Der Spaziergang hinter die Bergburg hat es offenbart, das Gefälle ist groß. Ich meine das des Geländes. Je nach Blickwinkel ist es Gefälle oder Steigung. Auch das Sozialgefälle ist groß, und die Sozialsteigung erst recht. Und dabei habe ich die Auswahl nicht gezielt getroffen, dazu fehlt mir auch der Überblick, sondern rein zufällig. Es gibt hunderte solcher Wohlstandshäuser, Paläste, Residenzen, tausende von Hütten, Zelten und Halbzelten. Hier oben und überall.
Man pflegt zu sagen, die Hütten seien so schlecht gebaut, dass sie zusammenfallen müssten, kein Erdbeben überstehen könnten. Hier oben hinter der Bergburg hat es auch gebebt. Keine einzige Hütte ist eingestürzt, wie man sieht. Es gab zwar klaffende Wunden, manchmal stürzte eine Wand oder eine Ecke in die Tiefe, aber erhebliche und todbringende Schäden gab es nur bei den Großen, bei den Betonklötzen. Alles andere erwies sich als Vorurteil.
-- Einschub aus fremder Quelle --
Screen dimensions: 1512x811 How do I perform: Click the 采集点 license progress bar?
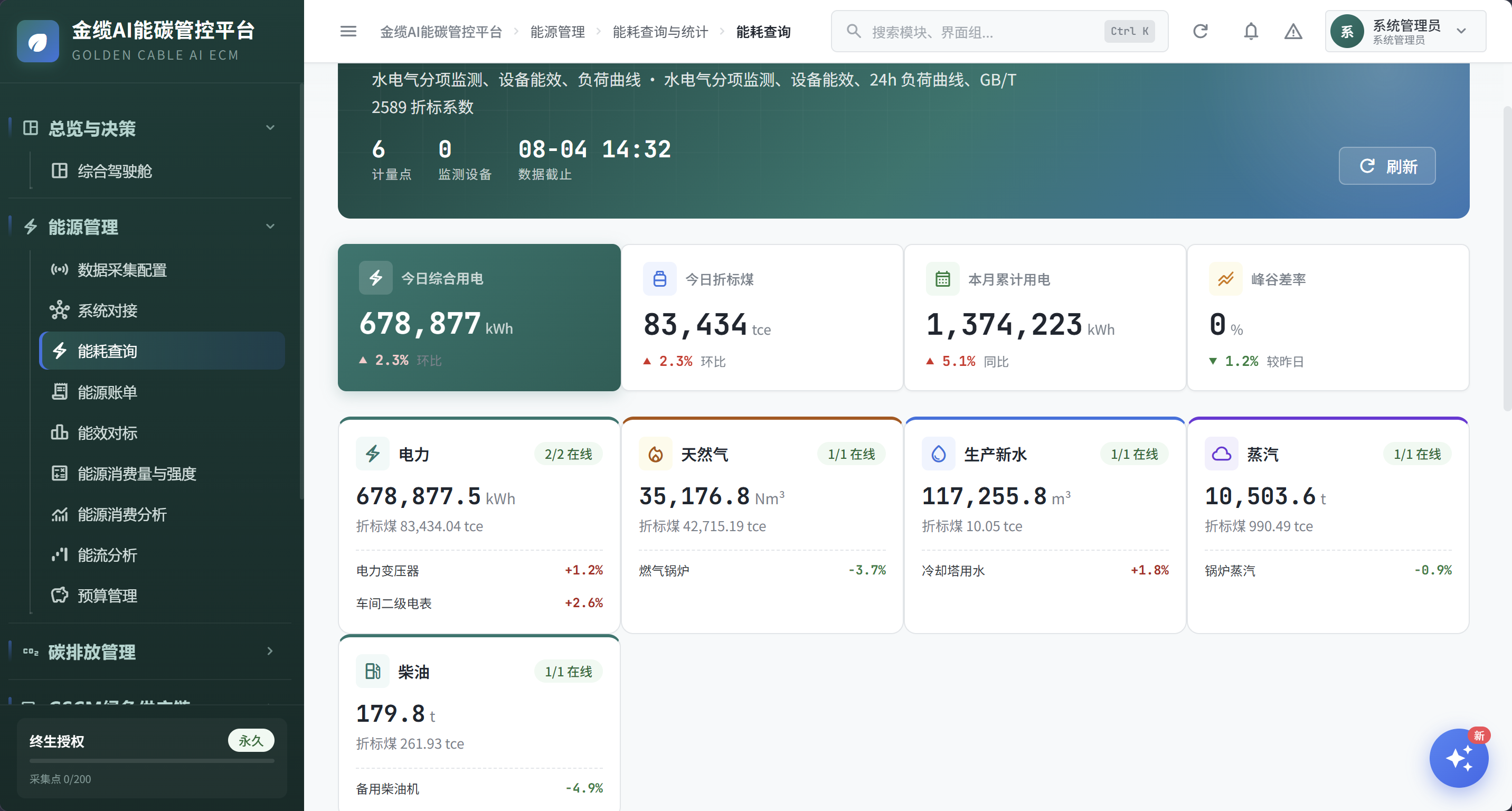152,761
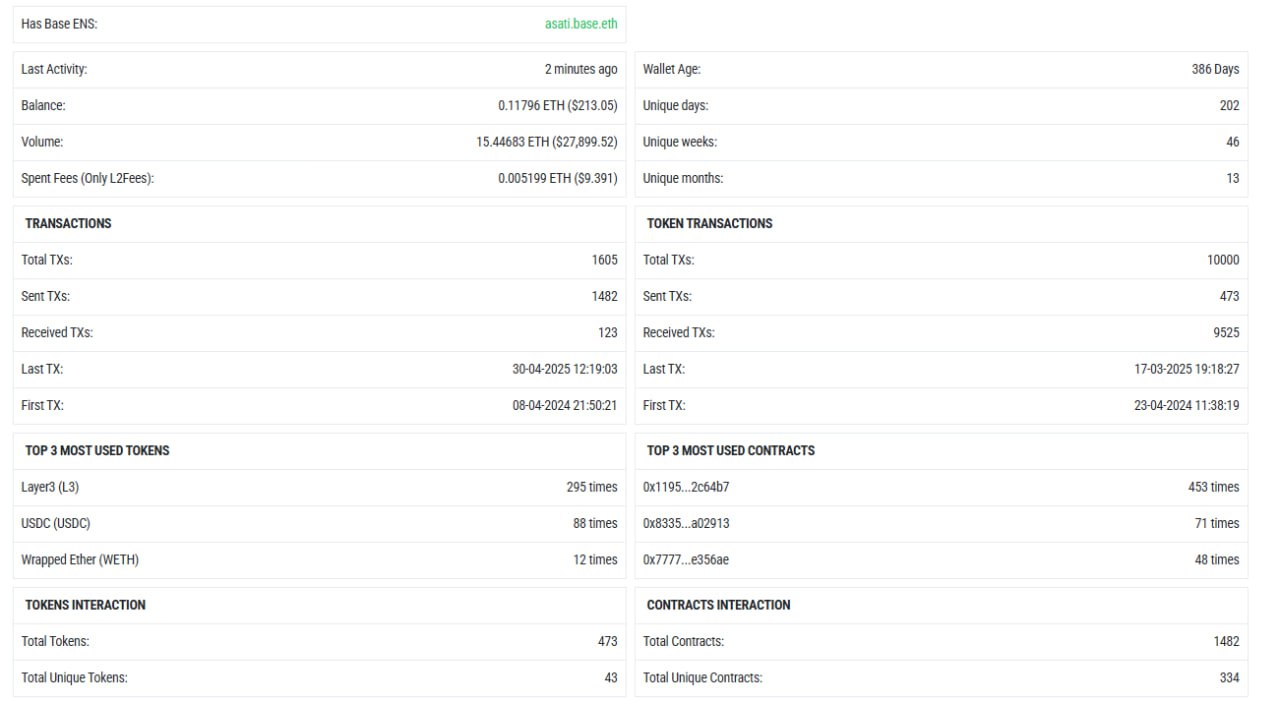Click the TOKENS INTERACTION header
The height and width of the screenshot is (702, 1280).
coord(85,605)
Aufwärts geht es langsam, Stunden, Jahre, auch ganze Leben reichen nicht. Es kostet viel Schnauf und Schweiß. Und abwärts sind die Unterschiede in Sekunden überwunden, genau ausgedrückt in 35 Sekunden. Wie am 12.Januar dieses Jahr. Mein Haus lag vorher nicht hier, sondern auf einem Küstenhügel in Gressier. Übrigens auf Fels gebaut. Teils mit doppelten Betonböden. Aber sozial entsprach es wohl diesen Zufallsbeispielen, die das Erdbeben glücklich überstanden haben. Andere haben es nicht, mein Haus gehört auch zu denen.
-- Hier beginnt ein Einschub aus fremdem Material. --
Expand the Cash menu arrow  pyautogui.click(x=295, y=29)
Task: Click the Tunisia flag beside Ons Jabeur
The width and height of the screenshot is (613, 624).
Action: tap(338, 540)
35 Sekunden genügten, zu vernichten, was Generationen geschaffen hatten: meine Eltern, ihre Vorfahren, meine Freunde und Familienglieder mit mir zusammen. Es waren immerhin drei Schweizer Häuser, eines in Bahnhofnähe einer größeren Stadt, Häuser die ich verkauft und hier reinvestiert hatte. Leider nicht diversifiziert. In 35 Sekunden war alles dahin. Mitsamt den lebenden Tieren, Gemälden, den Bibliotheken, den Antiquitäten, den Filmen und Dias, den übrigen Werken, außer dem Leben. Und das geht weiter, das muss jetzt genügen.
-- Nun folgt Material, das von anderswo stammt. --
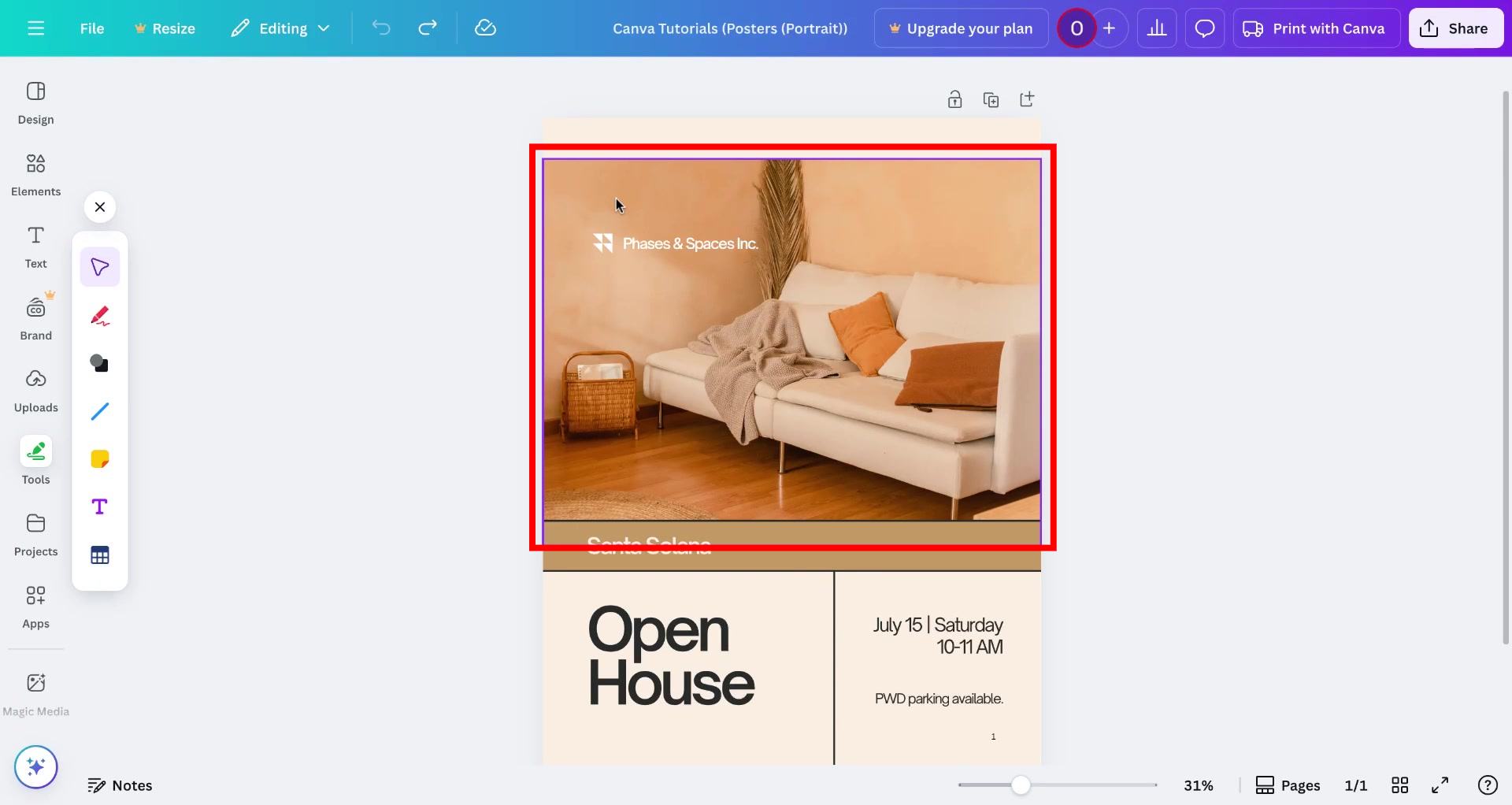
Task: Pick the Line drawing tool
Action: (99, 410)
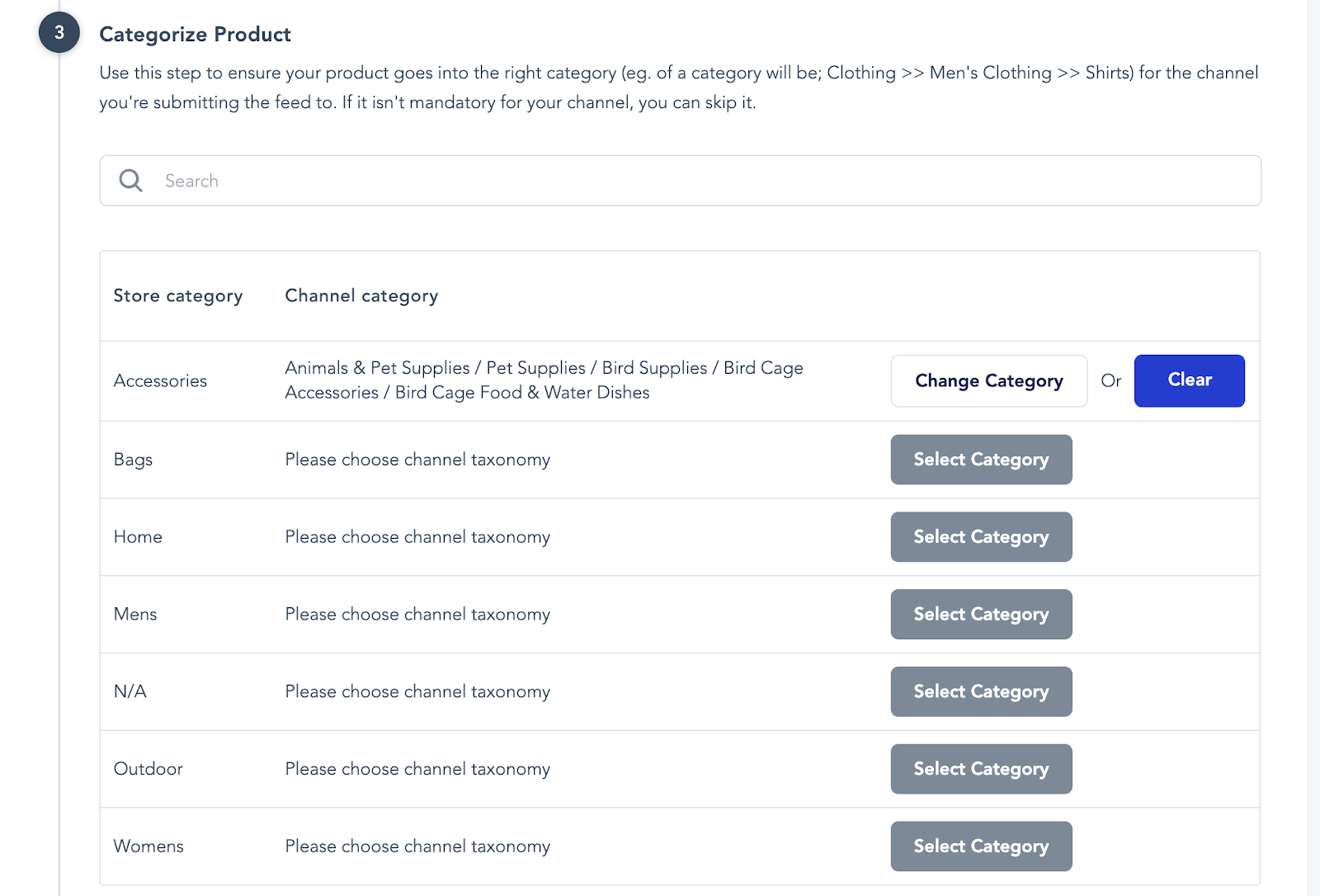Select Category for Outdoor row
1320x896 pixels.
pyautogui.click(x=981, y=769)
Seither habe ich gelernt, auch so zu leben wie alle, in einfachen Häusern oder Hütten, ohne Gemälde, Bibliotheken, Antiquitäten, Filme und Dias. Mit Wasser, das sie mir herauftragen, jeden Tag. Ich suche mir neue Ziele, ich lebe auch so. Das Glück hängt nicht mit der Umgebung zusammen. Die Welt ist schön. Man darf leben, Welt aber muss man spüren.